Par ailleurs, si la productivité des exploitations a progressé, les auteurs du rapport relèvent que les gains réalisés par les éleveurs ont essentiellement bénéficié à l’aval de la filière. En effet, la consommation alimentaire a progressé en valeur, contrairement à la production agricole. Cela s’explique par le fait que ce sont les autres maillons de la chaîne qui ont bénéficié de l’augmentation de la valeur de la consommation alimentaire, au détriment de l’agriculture. La part de la valeur ajoutée de l’agriculture dans la consommation alimentaire a ainsi perdu 10% entre 2010 et 2017, quand la valeur de la consommation alimentaire augmentait de 15%.
Les auteurs du rapport mentionnent un autre déterminant du revenu agricole qui nous paraît essentiel : les politiques publiques, qui ont un effet sur le revenu via les aides versées aux agriculteurs, mais aussi à travers les normes qu’elles fixent. Le niveau d’aides publiques est en diminution constante depuis 2003. Pourtant, les aides ont un rôle important dans le revenu des exploitations : en 2019, les aides directes représentaient 74% du revenu courant avant impôt (RCAI) en moyenne. Jusque dans les années 90, les aides étaient couplées à la production. Le découplage progressif des aides, maintenant liées à la surface, a déconnecté le soutien des fluctuations du marché, pourtant de plus en plus importantes.
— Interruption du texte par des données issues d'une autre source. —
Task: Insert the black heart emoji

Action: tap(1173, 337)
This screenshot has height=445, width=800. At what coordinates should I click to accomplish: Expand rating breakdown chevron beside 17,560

Les politiques publiques actuelles manqueraient-elles donc leur cible ? Si elles jouent un rôle important dans le revenu des agriculteurs, elles n’ont en effet pas réussi à accompagner le développement d’un secteur pourtant stratégique pour la souveraineté alimentaire française.
Dans les prochaines années, les agriculteurs devront continuer à s’adapter dans un monde de plus en plus incertain, que ce soit sur les marchés ou dans les champs, avec une augmentation de la fréquence et de l’intensité des aléas. Comment prévoir l’évolution des prix des produits et des intrants à moyen terme, alors que de nombreux facteurs d’incertitude rendent les prévisions complexes rien que pour l’année prochaine ? L’évolution des normes en lien avec la transition agro-écologique, mais aussi le développement des nouvelles technologies (numérique, génétique) devrait également jouer sur les pratiques et coûts de production des agriculteurs, donc sur leurs revenus.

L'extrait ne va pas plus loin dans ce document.